Albert Quintana i Elisenda Sanz

An international study published in Nature, which included the involvement of researchers from the UAB Department of Cell Biology, Physiology and Immunology and the UAB Institut de Neurociències (INc-UAB), describes the processes occurring in the hippocampal neurons that are in charge of creating long-lasting memories.

08/10/2020

Long-term memory is a brain mechanism that allows us to encode and retain an almost unlimited amount of information throughout our lifetime. Key proteins that activate protein synthesis, such as the α subunit of the eIF2 initiation factor (eIF2α), are involved in the process.

In this study, published in the journal Nature and made in mice, researchers identified those neural circuits and connections by which, in both health and disease conditions, eIF2α impairs learning and memory when bound to a phosphorus molecule (phosphorylated), but enhances them in their non-phosphorylated form.

The research team, in which Albert Quintana and Elisenda Sanz of the INc-UAB participated under the coordination of McGill University (Montreal, Canada), showed that eIF2α is involved in the formation of new long duration memories through its activity in two types of neurons in the hippocampus: excitatory neurons and neurons expressing somatostatin, a group of inhibitory neurons.

In parallel and autonomously, the reduction of eIF2α phosphorylation in these two subpopulations is enough to increase protein synthesis, strengthen connections between neurons, and improve long-term memory.
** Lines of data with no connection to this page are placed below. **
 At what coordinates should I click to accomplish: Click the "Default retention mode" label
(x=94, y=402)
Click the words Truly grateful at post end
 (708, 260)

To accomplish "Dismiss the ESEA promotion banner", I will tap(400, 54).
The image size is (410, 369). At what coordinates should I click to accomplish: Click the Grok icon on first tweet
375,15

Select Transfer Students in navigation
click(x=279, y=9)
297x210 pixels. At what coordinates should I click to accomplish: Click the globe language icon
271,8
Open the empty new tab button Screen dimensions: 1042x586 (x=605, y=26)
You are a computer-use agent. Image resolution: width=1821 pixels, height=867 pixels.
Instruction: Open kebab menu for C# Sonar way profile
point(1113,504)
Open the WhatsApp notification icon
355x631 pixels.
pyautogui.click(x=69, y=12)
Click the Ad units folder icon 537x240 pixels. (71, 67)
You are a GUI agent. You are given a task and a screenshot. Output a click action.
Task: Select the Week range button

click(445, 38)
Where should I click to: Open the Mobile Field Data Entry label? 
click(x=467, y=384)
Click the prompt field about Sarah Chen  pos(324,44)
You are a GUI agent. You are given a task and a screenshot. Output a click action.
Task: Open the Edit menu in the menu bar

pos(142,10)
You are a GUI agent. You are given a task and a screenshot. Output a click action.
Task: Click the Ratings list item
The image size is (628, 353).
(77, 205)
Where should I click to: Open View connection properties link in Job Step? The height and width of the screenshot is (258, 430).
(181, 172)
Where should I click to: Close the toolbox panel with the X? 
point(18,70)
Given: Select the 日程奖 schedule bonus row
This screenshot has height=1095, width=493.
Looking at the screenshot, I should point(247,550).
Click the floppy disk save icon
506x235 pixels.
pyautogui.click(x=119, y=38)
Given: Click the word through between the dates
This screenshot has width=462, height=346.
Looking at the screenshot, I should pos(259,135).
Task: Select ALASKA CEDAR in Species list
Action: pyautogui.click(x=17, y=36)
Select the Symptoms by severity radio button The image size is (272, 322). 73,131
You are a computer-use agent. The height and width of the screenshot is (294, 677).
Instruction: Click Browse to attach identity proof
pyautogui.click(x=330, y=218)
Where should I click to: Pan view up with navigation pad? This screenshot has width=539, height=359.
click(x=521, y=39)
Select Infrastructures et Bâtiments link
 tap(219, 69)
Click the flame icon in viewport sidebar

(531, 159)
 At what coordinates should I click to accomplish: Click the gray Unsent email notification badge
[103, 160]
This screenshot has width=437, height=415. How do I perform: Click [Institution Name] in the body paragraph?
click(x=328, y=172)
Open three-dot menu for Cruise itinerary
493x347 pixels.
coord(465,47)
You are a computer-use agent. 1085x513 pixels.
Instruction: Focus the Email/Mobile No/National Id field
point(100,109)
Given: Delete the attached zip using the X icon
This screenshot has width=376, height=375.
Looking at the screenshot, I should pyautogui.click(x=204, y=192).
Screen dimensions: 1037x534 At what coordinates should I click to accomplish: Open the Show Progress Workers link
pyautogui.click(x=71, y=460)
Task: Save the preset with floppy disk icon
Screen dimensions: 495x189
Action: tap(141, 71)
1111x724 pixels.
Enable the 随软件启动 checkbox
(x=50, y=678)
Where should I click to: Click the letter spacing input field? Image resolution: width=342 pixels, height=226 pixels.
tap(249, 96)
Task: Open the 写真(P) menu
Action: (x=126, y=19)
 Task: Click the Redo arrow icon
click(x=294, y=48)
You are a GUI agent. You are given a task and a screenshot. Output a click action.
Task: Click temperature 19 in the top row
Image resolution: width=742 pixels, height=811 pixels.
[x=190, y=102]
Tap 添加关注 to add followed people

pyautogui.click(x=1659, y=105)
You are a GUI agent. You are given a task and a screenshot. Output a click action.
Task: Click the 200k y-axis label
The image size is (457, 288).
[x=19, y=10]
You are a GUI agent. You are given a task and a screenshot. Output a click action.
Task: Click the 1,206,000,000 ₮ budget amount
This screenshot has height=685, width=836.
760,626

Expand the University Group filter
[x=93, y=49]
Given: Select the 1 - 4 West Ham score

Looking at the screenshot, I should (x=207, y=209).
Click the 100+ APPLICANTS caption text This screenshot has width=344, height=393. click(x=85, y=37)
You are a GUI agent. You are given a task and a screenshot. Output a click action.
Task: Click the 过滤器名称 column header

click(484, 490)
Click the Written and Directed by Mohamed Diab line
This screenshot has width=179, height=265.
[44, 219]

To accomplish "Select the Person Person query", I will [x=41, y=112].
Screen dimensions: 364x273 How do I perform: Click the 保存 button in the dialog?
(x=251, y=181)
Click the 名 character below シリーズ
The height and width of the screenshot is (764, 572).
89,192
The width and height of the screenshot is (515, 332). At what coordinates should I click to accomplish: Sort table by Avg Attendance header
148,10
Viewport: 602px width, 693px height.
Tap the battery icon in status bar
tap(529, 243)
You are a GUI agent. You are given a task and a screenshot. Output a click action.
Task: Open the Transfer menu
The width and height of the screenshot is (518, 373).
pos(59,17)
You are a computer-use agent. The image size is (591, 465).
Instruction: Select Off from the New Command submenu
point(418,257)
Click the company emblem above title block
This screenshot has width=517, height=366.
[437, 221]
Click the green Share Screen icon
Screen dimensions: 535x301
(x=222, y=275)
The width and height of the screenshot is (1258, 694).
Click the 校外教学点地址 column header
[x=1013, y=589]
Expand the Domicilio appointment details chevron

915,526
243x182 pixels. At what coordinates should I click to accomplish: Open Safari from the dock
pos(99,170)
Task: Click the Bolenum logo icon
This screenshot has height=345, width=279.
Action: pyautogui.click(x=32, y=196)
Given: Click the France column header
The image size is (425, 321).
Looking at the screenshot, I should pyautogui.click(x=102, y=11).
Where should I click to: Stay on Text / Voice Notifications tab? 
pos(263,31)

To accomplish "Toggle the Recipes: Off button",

“To study these effects, we used a technique we had developed, that showed that the changes in the excitatory neurons during learning are similar to those observed by genetically preventing eIF2α phosphorylation in these neurons”, explains Elisenda Sanz. This is important because it validated the genetic model and allowed identifying the changes that learning produces at a transcriptional level.

"The existence of two autonomous processes for memory consolidation mediated by the non-phosphorylated form of eIF2α may respond to an evolutionary advantage in ensuring and regulating the duration of a given memory", says Albert Quintana.

The study is the first to analyze separately the role of excitatory and inhibitory neurons in the hippocampus in the consolidation of these types of memories, and helps to understand the creation and maintenance of memories phenomenon, which continues to belargely unknown.